STORED ROWS ▸
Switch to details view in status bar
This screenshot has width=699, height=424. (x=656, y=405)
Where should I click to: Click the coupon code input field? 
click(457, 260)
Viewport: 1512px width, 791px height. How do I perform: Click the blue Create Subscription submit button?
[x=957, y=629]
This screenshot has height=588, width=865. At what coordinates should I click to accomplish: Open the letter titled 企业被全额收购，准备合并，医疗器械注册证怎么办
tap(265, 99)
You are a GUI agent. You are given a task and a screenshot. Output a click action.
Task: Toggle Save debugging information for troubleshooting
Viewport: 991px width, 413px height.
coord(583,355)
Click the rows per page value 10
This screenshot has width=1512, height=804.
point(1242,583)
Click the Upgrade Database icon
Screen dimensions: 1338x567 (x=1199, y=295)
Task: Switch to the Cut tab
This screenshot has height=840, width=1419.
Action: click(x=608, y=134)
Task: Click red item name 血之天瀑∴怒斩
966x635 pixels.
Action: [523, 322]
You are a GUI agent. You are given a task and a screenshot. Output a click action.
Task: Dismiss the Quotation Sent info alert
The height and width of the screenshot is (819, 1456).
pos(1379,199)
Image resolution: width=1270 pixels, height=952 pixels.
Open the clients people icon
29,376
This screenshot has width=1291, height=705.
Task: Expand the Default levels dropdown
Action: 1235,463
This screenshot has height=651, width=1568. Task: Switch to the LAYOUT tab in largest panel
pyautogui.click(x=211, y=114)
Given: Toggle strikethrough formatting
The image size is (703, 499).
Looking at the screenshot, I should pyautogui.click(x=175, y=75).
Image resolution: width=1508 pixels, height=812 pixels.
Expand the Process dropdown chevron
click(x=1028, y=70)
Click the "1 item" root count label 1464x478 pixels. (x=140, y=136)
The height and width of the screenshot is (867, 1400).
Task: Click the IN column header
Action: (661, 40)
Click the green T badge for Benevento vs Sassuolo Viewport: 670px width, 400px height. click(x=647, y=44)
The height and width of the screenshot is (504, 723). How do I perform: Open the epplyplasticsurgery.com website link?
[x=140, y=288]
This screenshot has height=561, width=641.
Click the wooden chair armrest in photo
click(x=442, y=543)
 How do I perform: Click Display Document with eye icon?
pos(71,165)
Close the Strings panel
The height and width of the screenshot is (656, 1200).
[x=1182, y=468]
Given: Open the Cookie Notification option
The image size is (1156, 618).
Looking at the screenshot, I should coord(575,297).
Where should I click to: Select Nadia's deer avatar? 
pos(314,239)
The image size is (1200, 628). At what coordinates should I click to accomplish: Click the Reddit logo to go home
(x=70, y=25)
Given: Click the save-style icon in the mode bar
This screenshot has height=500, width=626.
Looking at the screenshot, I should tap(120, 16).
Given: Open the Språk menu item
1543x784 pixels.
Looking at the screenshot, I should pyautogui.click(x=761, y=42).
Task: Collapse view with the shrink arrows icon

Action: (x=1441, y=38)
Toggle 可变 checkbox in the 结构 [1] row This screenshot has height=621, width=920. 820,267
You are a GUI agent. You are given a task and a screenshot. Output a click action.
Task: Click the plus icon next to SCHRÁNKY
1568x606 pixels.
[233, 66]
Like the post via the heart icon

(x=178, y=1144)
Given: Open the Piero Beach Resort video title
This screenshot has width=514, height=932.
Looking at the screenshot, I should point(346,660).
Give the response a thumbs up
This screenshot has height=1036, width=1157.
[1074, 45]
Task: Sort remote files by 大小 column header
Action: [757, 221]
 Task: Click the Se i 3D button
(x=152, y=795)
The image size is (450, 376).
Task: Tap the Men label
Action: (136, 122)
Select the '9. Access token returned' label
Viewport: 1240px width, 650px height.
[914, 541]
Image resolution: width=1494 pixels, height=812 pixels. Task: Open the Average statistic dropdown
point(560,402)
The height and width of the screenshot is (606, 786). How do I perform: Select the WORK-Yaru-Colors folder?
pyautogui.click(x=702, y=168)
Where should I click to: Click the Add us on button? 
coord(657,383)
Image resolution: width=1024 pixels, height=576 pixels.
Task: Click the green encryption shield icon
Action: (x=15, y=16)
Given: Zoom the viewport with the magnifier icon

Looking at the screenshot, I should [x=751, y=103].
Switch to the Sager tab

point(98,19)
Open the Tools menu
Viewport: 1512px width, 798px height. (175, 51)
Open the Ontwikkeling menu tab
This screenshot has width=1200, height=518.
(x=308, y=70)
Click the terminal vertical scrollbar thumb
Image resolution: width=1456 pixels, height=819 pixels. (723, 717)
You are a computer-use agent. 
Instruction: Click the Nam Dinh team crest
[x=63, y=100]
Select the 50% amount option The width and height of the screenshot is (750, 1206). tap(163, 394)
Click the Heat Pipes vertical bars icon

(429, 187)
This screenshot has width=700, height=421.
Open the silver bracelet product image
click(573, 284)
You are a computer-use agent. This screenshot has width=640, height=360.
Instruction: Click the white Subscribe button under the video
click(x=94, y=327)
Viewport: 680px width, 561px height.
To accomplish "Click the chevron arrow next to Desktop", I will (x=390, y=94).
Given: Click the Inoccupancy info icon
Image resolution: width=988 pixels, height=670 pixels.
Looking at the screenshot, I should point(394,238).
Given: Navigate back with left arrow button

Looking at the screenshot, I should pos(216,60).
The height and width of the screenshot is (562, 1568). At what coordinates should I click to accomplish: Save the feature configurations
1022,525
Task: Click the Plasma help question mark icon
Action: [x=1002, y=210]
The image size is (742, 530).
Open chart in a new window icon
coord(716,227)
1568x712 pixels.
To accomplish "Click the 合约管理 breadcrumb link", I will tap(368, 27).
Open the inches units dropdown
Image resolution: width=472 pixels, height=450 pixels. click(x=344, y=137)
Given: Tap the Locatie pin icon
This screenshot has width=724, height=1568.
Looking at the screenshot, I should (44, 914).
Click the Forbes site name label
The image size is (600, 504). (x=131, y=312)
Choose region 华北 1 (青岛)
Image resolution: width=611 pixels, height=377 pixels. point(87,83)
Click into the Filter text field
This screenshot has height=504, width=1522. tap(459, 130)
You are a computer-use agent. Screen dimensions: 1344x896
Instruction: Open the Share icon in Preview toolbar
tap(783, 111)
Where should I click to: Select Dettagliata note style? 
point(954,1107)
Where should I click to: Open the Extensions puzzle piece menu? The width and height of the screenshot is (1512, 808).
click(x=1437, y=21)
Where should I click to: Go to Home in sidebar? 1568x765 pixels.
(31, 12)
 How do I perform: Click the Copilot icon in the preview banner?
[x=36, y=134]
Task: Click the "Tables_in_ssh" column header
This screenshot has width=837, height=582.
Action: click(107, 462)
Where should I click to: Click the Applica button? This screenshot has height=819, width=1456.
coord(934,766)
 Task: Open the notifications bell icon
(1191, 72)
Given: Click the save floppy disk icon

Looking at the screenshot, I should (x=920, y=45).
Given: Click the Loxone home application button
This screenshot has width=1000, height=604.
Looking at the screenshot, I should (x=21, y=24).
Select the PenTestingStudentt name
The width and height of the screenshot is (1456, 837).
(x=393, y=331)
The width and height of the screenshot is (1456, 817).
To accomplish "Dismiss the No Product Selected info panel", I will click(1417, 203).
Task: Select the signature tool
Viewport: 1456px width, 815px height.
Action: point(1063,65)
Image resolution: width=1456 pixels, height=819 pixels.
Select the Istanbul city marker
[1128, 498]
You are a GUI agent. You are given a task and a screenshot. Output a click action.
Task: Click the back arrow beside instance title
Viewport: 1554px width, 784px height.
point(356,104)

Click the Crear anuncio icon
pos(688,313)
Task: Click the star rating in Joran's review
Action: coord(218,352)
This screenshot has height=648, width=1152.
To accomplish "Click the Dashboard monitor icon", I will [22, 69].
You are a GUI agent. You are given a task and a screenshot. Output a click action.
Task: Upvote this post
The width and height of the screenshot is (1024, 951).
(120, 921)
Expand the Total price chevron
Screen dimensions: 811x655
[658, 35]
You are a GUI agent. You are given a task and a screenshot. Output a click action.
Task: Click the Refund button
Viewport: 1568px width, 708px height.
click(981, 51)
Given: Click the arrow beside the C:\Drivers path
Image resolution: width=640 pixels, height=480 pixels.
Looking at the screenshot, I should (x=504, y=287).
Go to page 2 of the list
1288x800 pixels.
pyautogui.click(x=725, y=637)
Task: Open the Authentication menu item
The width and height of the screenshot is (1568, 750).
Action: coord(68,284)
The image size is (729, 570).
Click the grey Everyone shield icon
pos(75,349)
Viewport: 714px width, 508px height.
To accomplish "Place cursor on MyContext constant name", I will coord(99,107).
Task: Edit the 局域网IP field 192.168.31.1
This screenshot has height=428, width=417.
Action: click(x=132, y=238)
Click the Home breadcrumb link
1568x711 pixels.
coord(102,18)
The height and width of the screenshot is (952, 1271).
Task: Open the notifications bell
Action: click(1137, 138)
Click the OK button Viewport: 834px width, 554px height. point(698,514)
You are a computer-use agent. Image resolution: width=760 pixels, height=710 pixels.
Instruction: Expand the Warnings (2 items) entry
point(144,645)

AIM ▸
Copy, word for word, the rows from the one containing "This screenshot has height=588, width=865." through the one containing "pos(71,165)", both included.

RESULT ▸
This screenshot has height=588, width=865. At what coordinates should I click to accomplish: Open the letter titled 企业被全额收购，准备合并，医疗器械注册证怎么办
tap(265, 99)
You are a GUI agent. You are given a task and a screenshot. Output a click action.
Task: Toggle Save debugging information for troubleshooting
Viewport: 991px width, 413px height.
coord(583,355)
Click the rows per page value 10
This screenshot has width=1512, height=804.
point(1242,583)
Click the Upgrade Database icon
Screen dimensions: 1338x567 (x=1199, y=295)
Task: Switch to the Cut tab
This screenshot has height=840, width=1419.
Action: click(x=608, y=134)
Task: Click red item name 血之天瀑∴怒斩
966x635 pixels.
Action: [523, 322]
You are a GUI agent. You are given a task and a screenshot. Output a click action.
Task: Dismiss the Quotation Sent info alert
The height and width of the screenshot is (819, 1456).
pos(1379,199)
Image resolution: width=1270 pixels, height=952 pixels.
Open the clients people icon
29,376
This screenshot has width=1291, height=705.
Task: Expand the Default levels dropdown
Action: 1235,463
This screenshot has height=651, width=1568. Task: Switch to the LAYOUT tab in largest panel
pyautogui.click(x=211, y=114)
Given: Toggle strikethrough formatting
The image size is (703, 499).
Looking at the screenshot, I should pyautogui.click(x=175, y=75).
Image resolution: width=1508 pixels, height=812 pixels.
Expand the Process dropdown chevron
click(x=1028, y=70)
Click the "1 item" root count label 1464x478 pixels. (x=140, y=136)
The height and width of the screenshot is (867, 1400).
Task: Click the IN column header
Action: (661, 40)
Click the green T badge for Benevento vs Sassuolo Viewport: 670px width, 400px height. click(x=647, y=44)
The height and width of the screenshot is (504, 723). How do I perform: Open the epplyplasticsurgery.com website link?
[x=140, y=288]
This screenshot has height=561, width=641.
Click the wooden chair armrest in photo
click(x=442, y=543)
 How do I perform: Click Display Document with eye icon?
pos(71,165)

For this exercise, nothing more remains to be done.